═════ The input ═════
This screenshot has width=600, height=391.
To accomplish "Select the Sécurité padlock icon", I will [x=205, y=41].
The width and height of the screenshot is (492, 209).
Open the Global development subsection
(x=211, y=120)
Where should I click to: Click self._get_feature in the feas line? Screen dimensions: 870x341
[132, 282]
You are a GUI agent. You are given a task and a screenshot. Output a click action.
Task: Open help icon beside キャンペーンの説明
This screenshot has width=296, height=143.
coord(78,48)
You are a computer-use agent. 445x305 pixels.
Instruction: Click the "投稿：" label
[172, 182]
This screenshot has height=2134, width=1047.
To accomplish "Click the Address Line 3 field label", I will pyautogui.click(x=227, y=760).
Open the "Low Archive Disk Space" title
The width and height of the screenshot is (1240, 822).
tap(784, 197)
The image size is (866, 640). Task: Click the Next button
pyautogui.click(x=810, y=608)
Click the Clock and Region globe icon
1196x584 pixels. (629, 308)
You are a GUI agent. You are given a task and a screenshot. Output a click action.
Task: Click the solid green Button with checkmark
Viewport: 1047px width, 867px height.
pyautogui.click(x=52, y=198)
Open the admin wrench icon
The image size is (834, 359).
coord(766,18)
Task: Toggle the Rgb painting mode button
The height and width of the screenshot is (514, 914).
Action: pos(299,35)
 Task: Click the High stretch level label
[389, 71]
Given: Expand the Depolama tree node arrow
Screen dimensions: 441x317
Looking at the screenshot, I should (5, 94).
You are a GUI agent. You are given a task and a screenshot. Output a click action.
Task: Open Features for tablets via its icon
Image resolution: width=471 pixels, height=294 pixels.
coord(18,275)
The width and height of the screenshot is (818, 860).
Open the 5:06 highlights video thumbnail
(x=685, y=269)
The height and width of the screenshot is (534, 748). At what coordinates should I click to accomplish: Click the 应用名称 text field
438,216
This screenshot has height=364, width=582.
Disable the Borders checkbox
═════
*Assigned task*. Output the material above, all of it, exactly.

*Answer to the exercise*.
This screenshot has width=600, height=391.
To accomplish "Select the Sécurité padlock icon", I will [x=205, y=41].
The width and height of the screenshot is (492, 209).
Open the Global development subsection
(x=211, y=120)
Where should I click to: Click self._get_feature in the feas line? Screen dimensions: 870x341
[132, 282]
You are a GUI agent. You are given a task and a screenshot. Output a click action.
Task: Open help icon beside キャンペーンの説明
This screenshot has width=296, height=143.
coord(78,48)
You are a computer-use agent. 445x305 pixels.
Instruction: Click the "投稿：" label
[172, 182]
This screenshot has height=2134, width=1047.
To accomplish "Click the Address Line 3 field label", I will pyautogui.click(x=227, y=760).
Open the "Low Archive Disk Space" title
The width and height of the screenshot is (1240, 822).
tap(784, 197)
The image size is (866, 640). Task: Click the Next button
pyautogui.click(x=810, y=608)
Click the Clock and Region globe icon
1196x584 pixels. (629, 308)
You are a GUI agent. You are given a task and a screenshot. Output a click action.
Task: Click the solid green Button with checkmark
Viewport: 1047px width, 867px height.
pyautogui.click(x=52, y=198)
Open the admin wrench icon
The image size is (834, 359).
coord(766,18)
Task: Toggle the Rgb painting mode button
The height and width of the screenshot is (514, 914).
Action: pos(299,35)
 Task: Click the High stretch level label
[389, 71]
Given: Expand the Depolama tree node arrow
Screen dimensions: 441x317
Looking at the screenshot, I should (5, 94).
You are a GUI agent. You are given a task and a screenshot. Output a click action.
Task: Open Features for tablets via its icon
Image resolution: width=471 pixels, height=294 pixels.
coord(18,275)
The width and height of the screenshot is (818, 860).
Open the 5:06 highlights video thumbnail
(x=685, y=269)
The height and width of the screenshot is (534, 748). At what coordinates should I click to accomplish: Click the 应用名称 text field
438,216
This screenshot has height=364, width=582.
Disable the Borders checkbox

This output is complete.